Your objective ▸
Two lines in the data below mark the range: the one with "Task: Open the Function.Surjective link" and the one with "Image resolution: width=277". Return both, along with every line between them, exactly.

Data shown ▸
○ ○ ○

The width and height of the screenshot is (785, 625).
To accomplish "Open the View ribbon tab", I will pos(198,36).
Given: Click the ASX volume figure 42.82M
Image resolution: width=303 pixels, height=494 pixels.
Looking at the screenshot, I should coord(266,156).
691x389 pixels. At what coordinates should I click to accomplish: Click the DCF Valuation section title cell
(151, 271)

○ ○ ○

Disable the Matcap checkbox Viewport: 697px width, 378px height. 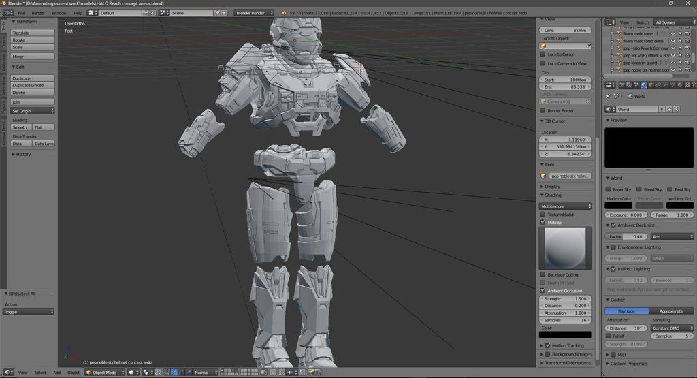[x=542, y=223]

○ ○ ○

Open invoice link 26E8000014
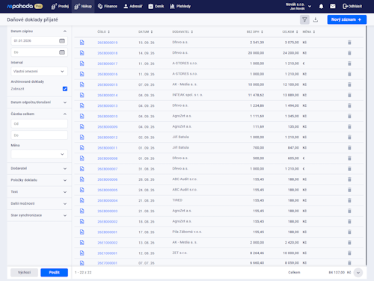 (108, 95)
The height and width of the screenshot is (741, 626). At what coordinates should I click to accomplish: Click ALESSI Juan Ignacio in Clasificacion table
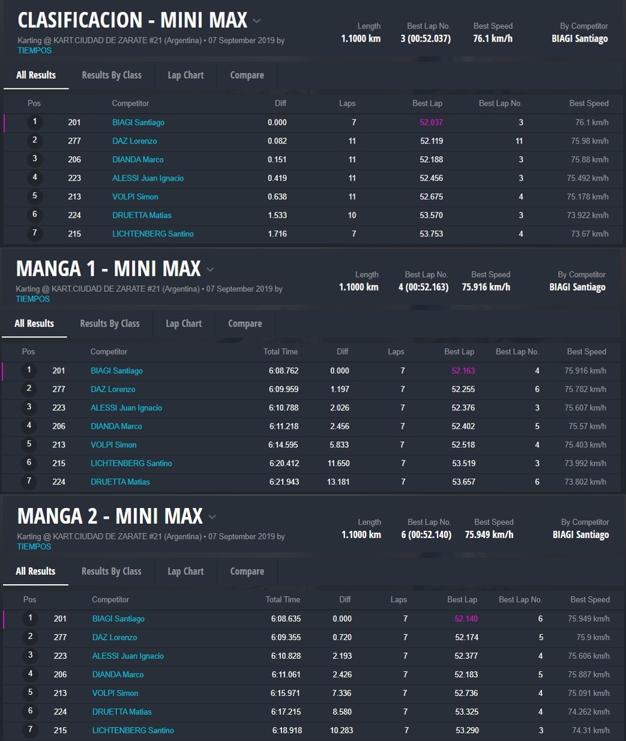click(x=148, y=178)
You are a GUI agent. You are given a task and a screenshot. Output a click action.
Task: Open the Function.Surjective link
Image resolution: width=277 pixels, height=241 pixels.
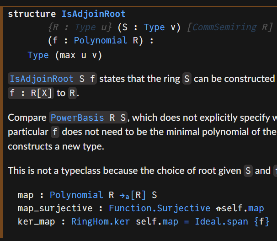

○ ○ ○

Response to the task ▸
Task: Open the Function.Surjective link
Image resolution: width=277 pixels, height=241 pixels.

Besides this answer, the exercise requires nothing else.